Recently, the Wall Street Journal published an editorial praising the Oklahoma Supreme Court for overturning a $465 million verdict in a lawsuit against Johnson & Johnson that sought to expand the public nuisance theory.

The November 9 decision overturned a lower court ruling premised solely on the theory that the company created a public nuisance in Oklahoma through its marketing and sale of pharmaceutical opioid products.
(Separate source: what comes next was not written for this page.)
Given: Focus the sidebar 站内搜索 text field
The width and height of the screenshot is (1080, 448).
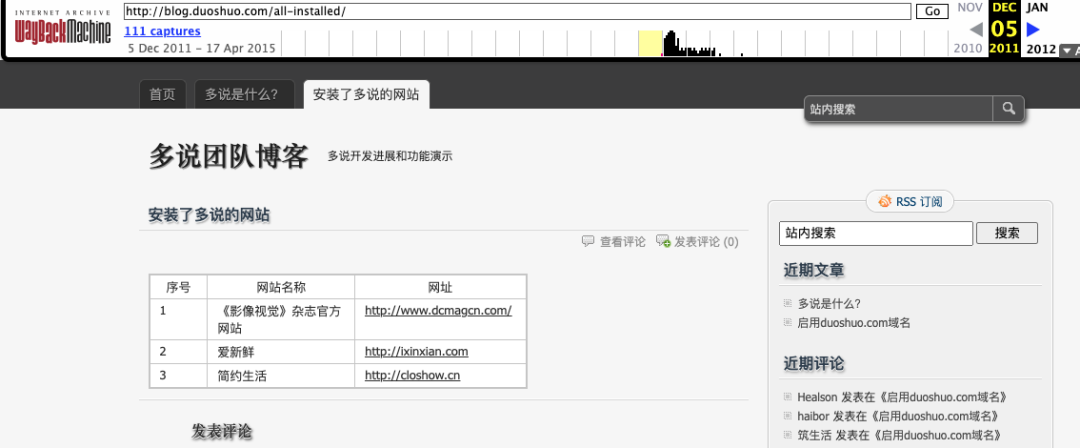Looking at the screenshot, I should coord(875,233).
The Court opined in its ruling “…that the district court’s expansion of public nuisance law went too far” and that “[t]he court has allowed public nuisance claims to address discrete, localized problems, not policy problems.” 

According to the WSJ editorial, “under the trial court’s expansion of public-nuisance liability, businesses would ‘have no way to know whether they might face nuisance liability for manufacturing, marketing, or selling products, i.e., will a sugar manufacturer or the fast food industry be liable for obesity, will an alcohol manufacturer be liable for psychological harms, or will a car manufacturer be liable for health hazards from lung disease to dementia or for air pollution.’”

The WSJ editorial points out that the “the Justices stressed that addressing social problems like opioid addiction is the job of the legislative and executive branches, not the courts

The Oklahoma decision came after a California judge rejected the public nuisance argument in a case brought by a handful of municipalities.  The judge found “…that plaintiffs have failed to prove an actionable public nuisance for which defendants, or any of them, are legally liable.”

For the past several years, ILR has highlighted the many problems associated with an expansive application of public nuisance law including  its 2019 publication of Waking the Litigation Monster: The Misuse of Public Nuisance.